# To do:
Copy the lines below word for word, skipping any image.

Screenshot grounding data
↓↓↓

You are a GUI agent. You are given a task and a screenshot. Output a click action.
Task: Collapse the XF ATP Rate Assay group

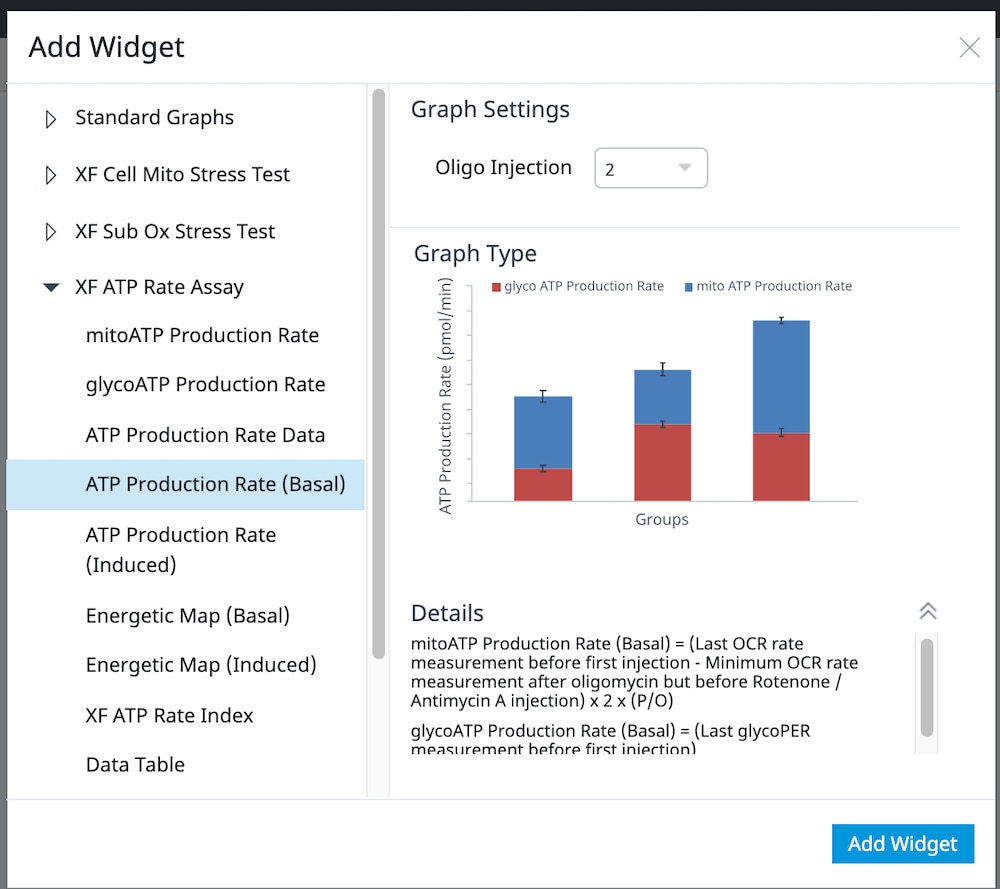click(x=51, y=288)
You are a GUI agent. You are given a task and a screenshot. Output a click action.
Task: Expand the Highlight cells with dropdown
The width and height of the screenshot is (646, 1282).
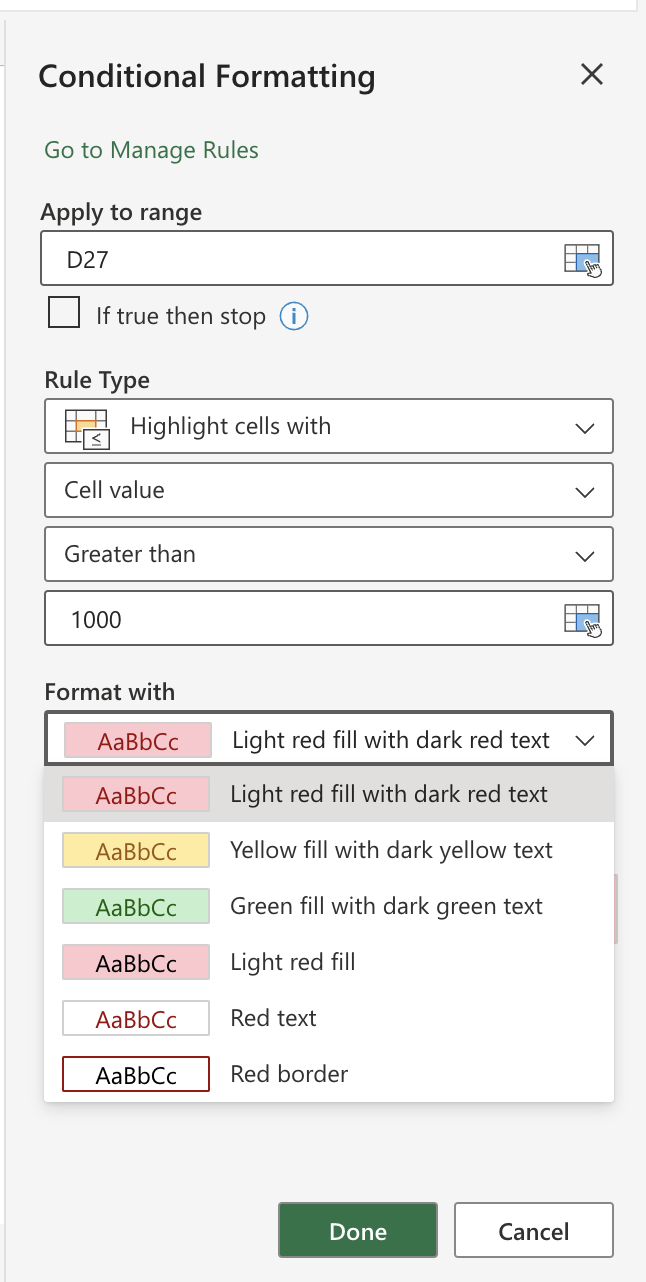coord(584,427)
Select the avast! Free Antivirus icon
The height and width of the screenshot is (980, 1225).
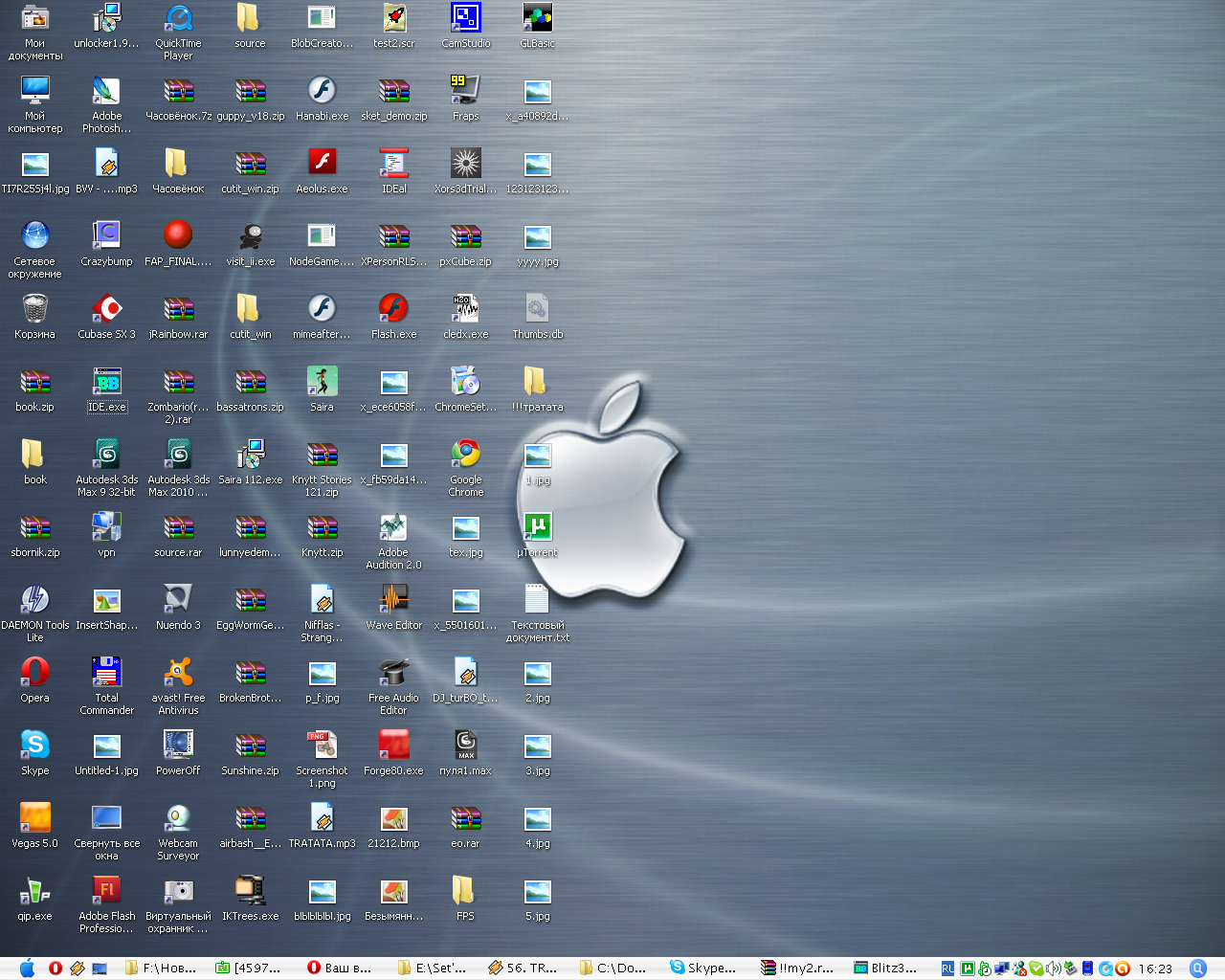click(178, 672)
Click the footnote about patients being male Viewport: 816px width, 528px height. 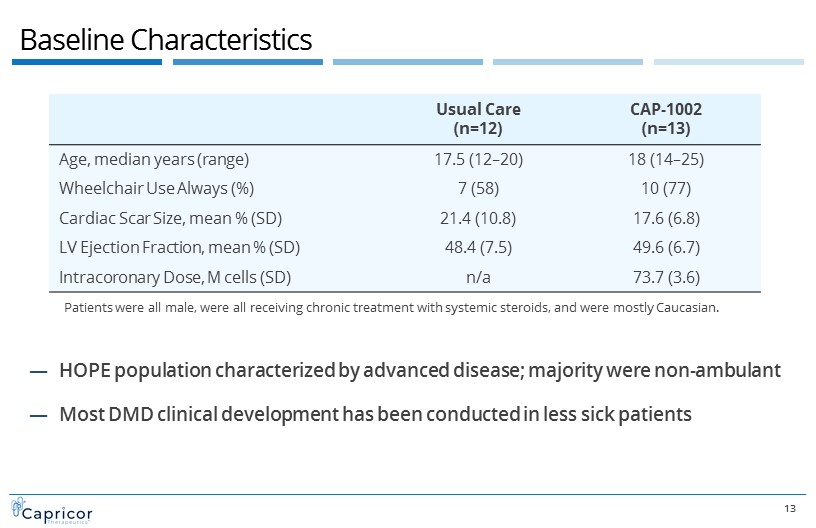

↑↑↑

# Expected output:
You are a GUI agent. You are given a task and a screenshot. Output a click action.
Task: Collapse the XF ATP Rate Assay group

click(x=51, y=288)
You are a GUI agent. You are given a task and a screenshot. Output a click action.
Task: Expand the Highlight cells with dropdown
The width and height of the screenshot is (646, 1282).
coord(584,427)
Select the avast! Free Antivirus icon
The height and width of the screenshot is (980, 1225).
click(178, 672)
Click the footnote about patients being male Viewport: 816px width, 528px height. 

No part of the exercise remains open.